Sisters connected by community. Women standing together with women. Lots of chatter these days about women supporting women. That’s good stuff.
Where women fall down is not ability or skill; it’s belief.
The cultural stance here is that boys played team sports and girls didn’t. So we missed out. What a crock. I played hockey and netball at school. Let me tell you, teenage girls are competitive. And that’s no bad thing. Somewhere along the line that natural competitiveness gets drummed out of us. Don’t get me wrong, its still inside, only now its layered in needing to please and asking permission.
Women do community really well. It’s biological we had a better chance at surviving with support. The more hands on deck to look after the young, the elderly and feed the tribe the better. That’s still true today. We still need each other. We still need to be with each other. Isolation’s a bitch. That’s where the dark side lives, its where you think I can’t do this, I’m not good enough and other equally helpful thoughts. With our girlfriends we laugh about it, cry about it, rage about it and process. We let it out. Left to our own devices we medicate with chocolate (and that’s best case).
Bitching, backbiting, gossip and spite all live in the shadow side of sisterhood. Ignoring that reality doesn’t make it go away, the only way to be free is to bring it into the light. Stand in the light of sisterhood and be free.
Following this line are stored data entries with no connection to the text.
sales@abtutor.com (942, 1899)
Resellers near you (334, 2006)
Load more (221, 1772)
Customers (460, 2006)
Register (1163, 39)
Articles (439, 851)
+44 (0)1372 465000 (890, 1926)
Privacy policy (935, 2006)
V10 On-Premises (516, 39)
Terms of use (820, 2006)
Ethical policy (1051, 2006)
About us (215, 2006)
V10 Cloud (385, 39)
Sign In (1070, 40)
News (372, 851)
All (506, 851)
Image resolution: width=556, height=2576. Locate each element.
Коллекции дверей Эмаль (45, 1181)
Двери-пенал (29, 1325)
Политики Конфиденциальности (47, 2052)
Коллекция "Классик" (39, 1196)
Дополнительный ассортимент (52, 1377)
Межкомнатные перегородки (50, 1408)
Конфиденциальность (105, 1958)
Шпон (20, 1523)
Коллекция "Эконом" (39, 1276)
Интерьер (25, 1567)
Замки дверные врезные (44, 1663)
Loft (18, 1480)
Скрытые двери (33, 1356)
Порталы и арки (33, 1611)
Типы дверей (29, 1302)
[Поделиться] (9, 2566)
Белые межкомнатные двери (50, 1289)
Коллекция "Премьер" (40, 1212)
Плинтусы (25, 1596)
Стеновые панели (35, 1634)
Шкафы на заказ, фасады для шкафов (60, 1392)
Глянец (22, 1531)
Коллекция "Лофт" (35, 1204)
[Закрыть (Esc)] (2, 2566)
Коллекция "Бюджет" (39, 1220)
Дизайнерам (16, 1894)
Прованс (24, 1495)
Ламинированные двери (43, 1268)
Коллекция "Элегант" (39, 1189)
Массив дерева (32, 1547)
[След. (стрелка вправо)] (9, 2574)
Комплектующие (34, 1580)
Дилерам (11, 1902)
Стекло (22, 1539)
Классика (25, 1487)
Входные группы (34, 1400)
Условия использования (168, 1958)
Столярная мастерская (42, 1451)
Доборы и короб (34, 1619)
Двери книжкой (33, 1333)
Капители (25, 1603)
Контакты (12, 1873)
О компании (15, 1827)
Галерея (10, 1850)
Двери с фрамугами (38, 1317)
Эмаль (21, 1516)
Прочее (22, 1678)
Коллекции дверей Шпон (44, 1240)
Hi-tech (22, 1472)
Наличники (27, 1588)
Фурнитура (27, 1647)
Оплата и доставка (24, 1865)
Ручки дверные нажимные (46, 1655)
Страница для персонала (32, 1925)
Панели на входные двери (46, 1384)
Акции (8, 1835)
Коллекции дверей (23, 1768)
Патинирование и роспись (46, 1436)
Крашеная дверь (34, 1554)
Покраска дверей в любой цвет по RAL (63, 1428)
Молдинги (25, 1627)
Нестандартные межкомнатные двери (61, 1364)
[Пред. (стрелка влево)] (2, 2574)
Here’s 3 things you can do this week to be free:
Just holding the intention to be more connected is powerful. As Tony Robbins says “where focus goes, energy flows”. Every morning, remind yourself “I want to feel more connected to women” take a breath, release the thought and get on with your day. Use whatever combination words feel good to you, just keep is focused on the positive (so not “I want to be less competitive with women”). Your brain will do its thing and search out opportunities for you to connect.
Be gentle with yourself.
Nobody wins when you beat up on you. Take a deep breath, stretch with your whole body, breathe again. Consciously distance yourself from that critical inner voice. Acknowledge the effort, you’re not perfect that’s ok, nobody is. Life is messy. You showed up anyway. Cut yourself some slack. Tomorrow will come, whatever you do. Choose love.
Pay it forward.
Use your resources to bless someone else. That could mean giving financially to a charity you believe in. Could mean having a cake sale at work for your local women’s shelter. Could mean donating your time to charity to help them get the word out (there’s masses of scope here, a charity is still a business so marketing, branding, press, social media all still apply). Yoga teacher? How about free lessons to a community group? Corporate rockstar? Mentor a junior member of staff. How about the next time one of your girlfriends call, you shutdown your macbook and are fully present with her.
Your turn. What’s it going to be? Pick one thing. And do it.
In 2009 the 14th Dalai Lama said "the world will be saved by the western woman". He’s right and it’s time we listened.
The founder of Global Sisterhood day, Nisha Moodley, adds on "that the world will be set free by women who are free. Sisterhood is the key." Right on, sister.
It's never been a better time to be a woman in the the West.
Nope, it's not perfect. We are not equally represented in government, in boardrooms, in the top of most professional fields. We are still not paid the same as our brothers. We are still held to unrealistic body standards by the media . Strong women are still depicted as bitches, ice queens or ruthless.
But. We can vote. We can go to school, to college, to university. We can be doctors, presidents and astronauts. We can get medical care. We have a right to say no. We expect to be listened to. We are in charge of our own bodies. We have a choice over whether kids are right for us or not and when. We have rights. We have systems and structures to protect those rights. We have a right to life. Most of us, me included, never think about this stuff. Because we've always had it. Yeah, we know it wasn't always like this and that back in the day women had to fight and fight hard for those very things we forget we have. It's normal for us.
It's not normal for every women in the world. It should be. It's time to remember all those women (and men) who came before us and fought for women's equality. It's time to be those women for our sisters who are still in chains.